Copy everything from the start of the data down to the line containing "should pyautogui.click(x=37, y=187).", swapping "Tick" for "Check" and leaving all else unchanged.

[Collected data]
= = =

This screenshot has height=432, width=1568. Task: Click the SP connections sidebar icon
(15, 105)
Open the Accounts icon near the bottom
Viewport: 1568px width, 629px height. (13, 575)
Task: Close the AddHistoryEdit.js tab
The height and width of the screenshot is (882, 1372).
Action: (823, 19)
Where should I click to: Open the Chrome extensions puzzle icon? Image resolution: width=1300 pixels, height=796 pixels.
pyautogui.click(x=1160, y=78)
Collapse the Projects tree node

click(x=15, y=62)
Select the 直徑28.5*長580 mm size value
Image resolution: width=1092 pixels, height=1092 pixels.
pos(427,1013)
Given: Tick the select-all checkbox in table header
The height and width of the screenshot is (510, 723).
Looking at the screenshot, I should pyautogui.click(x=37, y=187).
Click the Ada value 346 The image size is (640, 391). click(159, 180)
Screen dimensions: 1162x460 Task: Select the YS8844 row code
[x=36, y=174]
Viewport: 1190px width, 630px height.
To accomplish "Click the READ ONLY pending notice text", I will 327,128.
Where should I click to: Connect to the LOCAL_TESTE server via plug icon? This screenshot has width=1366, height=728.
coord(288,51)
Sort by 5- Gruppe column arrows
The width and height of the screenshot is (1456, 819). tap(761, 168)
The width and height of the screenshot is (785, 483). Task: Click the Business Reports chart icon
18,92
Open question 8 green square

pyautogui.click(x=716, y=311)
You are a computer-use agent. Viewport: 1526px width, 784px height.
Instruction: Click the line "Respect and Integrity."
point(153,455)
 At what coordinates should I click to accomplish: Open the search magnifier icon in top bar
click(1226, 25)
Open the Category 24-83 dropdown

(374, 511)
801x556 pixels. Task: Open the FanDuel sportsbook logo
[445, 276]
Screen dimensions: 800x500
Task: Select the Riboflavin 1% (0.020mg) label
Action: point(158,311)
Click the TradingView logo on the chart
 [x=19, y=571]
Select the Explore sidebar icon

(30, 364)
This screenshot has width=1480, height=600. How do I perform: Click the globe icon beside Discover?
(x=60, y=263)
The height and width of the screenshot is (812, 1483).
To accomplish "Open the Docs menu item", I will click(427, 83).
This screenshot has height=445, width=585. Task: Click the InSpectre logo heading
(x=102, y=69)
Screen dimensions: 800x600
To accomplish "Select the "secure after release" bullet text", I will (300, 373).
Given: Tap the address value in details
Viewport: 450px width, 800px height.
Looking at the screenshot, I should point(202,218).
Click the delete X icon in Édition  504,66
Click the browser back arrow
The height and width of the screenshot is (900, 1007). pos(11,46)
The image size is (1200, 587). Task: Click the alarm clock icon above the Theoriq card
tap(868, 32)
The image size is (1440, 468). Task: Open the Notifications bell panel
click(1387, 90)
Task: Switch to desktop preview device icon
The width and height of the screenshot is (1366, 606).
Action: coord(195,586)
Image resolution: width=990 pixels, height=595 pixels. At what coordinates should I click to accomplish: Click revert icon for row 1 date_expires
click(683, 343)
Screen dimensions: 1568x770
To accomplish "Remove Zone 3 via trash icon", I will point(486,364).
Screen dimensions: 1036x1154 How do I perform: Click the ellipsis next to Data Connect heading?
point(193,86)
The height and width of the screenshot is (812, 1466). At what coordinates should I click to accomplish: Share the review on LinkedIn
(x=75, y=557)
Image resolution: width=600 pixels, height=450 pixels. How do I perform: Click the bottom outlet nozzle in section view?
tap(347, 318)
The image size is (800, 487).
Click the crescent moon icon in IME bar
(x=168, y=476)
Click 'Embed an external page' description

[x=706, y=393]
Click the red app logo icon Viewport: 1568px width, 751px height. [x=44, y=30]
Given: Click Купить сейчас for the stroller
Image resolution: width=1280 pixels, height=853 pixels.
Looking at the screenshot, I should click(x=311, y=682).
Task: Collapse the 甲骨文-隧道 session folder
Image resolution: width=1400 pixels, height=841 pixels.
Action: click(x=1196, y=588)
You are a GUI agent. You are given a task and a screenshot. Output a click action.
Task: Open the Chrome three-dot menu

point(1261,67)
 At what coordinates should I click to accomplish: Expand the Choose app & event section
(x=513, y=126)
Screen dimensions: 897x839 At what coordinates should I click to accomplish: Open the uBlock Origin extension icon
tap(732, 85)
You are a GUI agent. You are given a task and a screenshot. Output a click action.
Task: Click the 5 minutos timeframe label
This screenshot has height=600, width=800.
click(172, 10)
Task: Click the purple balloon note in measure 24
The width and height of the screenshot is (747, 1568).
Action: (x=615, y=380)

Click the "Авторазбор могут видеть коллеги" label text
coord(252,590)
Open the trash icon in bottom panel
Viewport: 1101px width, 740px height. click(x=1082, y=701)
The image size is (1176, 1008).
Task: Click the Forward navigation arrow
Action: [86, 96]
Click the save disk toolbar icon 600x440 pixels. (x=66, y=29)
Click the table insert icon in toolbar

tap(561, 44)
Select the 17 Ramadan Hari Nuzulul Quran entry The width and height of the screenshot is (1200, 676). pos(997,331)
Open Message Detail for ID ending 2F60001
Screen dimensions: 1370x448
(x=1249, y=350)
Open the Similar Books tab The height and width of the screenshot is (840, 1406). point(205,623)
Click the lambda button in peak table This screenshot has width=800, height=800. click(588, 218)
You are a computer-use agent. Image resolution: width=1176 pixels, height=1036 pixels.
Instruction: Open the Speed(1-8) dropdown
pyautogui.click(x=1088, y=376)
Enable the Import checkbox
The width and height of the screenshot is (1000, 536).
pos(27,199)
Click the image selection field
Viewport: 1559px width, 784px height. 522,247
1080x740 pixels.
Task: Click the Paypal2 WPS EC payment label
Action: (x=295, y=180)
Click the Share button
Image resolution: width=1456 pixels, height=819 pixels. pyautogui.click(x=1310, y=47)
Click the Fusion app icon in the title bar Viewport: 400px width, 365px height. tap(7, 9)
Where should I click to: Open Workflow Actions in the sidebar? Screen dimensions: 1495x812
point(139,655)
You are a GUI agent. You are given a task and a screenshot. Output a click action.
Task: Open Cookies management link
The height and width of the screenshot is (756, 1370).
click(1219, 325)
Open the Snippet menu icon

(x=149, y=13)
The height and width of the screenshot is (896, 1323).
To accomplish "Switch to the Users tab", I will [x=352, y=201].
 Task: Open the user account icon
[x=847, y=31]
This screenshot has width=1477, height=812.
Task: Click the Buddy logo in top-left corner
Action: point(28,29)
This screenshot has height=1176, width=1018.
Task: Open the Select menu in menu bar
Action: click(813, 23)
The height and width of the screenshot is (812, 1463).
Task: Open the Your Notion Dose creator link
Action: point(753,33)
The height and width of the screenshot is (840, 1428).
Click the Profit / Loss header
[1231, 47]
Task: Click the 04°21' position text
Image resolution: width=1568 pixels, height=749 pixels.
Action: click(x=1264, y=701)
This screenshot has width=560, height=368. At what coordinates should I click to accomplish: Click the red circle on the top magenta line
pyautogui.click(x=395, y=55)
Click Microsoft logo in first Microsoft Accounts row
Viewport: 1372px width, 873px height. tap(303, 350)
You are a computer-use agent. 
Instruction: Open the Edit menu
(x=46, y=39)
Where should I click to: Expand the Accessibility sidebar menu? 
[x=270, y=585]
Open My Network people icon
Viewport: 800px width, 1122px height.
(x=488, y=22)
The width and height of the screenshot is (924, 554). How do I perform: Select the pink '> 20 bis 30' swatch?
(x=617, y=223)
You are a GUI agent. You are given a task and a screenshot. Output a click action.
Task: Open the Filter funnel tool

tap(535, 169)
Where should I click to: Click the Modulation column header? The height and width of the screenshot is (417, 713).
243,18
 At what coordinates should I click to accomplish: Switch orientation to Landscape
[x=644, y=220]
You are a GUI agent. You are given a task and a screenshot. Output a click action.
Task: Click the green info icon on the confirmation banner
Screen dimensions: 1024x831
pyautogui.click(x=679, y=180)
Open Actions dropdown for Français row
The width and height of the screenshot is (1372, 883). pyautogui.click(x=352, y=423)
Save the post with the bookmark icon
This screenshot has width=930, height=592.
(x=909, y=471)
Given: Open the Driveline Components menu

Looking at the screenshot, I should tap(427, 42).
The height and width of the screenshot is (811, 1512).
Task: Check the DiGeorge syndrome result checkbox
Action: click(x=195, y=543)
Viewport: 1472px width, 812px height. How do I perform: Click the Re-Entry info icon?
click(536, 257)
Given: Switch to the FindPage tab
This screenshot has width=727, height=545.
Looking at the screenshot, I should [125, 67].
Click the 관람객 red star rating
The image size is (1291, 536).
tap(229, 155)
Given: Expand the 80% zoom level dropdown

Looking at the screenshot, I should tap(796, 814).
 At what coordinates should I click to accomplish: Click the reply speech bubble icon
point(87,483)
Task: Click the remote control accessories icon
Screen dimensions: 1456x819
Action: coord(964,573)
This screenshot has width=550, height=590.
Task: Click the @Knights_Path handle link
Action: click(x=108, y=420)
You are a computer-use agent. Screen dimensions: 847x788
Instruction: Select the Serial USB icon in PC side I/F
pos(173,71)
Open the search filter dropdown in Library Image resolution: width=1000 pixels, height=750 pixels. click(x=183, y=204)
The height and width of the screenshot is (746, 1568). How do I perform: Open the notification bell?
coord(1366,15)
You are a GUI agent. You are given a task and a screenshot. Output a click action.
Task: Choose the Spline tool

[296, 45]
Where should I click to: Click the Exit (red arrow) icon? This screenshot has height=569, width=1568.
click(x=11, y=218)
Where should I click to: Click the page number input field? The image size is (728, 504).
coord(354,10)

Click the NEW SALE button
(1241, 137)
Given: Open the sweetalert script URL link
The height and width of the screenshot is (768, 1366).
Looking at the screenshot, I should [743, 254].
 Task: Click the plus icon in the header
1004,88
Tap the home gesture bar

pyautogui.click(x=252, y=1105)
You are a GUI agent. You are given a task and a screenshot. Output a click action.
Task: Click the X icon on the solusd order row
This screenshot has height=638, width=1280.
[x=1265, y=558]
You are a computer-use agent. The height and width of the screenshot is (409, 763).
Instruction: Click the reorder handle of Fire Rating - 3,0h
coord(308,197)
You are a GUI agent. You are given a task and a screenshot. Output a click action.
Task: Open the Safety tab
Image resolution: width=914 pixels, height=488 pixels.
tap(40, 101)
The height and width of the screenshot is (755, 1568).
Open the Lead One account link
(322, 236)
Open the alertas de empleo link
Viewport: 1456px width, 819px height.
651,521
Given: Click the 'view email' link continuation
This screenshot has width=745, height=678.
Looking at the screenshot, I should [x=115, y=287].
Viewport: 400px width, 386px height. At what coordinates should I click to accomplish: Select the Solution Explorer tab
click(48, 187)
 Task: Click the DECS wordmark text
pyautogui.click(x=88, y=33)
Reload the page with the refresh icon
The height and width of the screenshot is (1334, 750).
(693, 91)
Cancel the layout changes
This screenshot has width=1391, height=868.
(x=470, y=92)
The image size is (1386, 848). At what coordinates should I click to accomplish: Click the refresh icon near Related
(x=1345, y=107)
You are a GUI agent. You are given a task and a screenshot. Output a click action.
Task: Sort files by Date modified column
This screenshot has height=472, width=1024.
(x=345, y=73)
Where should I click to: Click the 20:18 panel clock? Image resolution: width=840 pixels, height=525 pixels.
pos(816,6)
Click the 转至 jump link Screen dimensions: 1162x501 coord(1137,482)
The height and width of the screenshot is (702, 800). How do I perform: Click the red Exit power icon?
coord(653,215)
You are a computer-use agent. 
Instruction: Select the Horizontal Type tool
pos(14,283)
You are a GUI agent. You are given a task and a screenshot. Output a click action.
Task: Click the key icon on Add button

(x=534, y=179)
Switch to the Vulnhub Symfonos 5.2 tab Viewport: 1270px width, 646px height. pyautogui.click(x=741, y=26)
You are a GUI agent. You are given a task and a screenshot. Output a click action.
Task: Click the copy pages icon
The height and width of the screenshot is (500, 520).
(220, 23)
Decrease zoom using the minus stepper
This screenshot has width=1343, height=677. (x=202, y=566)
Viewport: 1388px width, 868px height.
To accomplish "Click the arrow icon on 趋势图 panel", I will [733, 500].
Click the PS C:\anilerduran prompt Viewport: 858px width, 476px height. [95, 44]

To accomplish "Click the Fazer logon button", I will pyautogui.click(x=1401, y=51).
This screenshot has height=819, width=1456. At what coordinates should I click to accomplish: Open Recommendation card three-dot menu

= = =

Answer below:
This screenshot has height=432, width=1568. Task: Click the SP connections sidebar icon
(15, 105)
Open the Accounts icon near the bottom
Viewport: 1568px width, 629px height. (13, 575)
Task: Close the AddHistoryEdit.js tab
The height and width of the screenshot is (882, 1372).
Action: (823, 19)
Where should I click to: Open the Chrome extensions puzzle icon? Image resolution: width=1300 pixels, height=796 pixels.
pyautogui.click(x=1160, y=78)
Collapse the Projects tree node

click(x=15, y=62)
Select the 直徑28.5*長580 mm size value
Image resolution: width=1092 pixels, height=1092 pixels.
pos(427,1013)
Given: Check the select-all checkbox in table header
The height and width of the screenshot is (510, 723).
Looking at the screenshot, I should pyautogui.click(x=37, y=187).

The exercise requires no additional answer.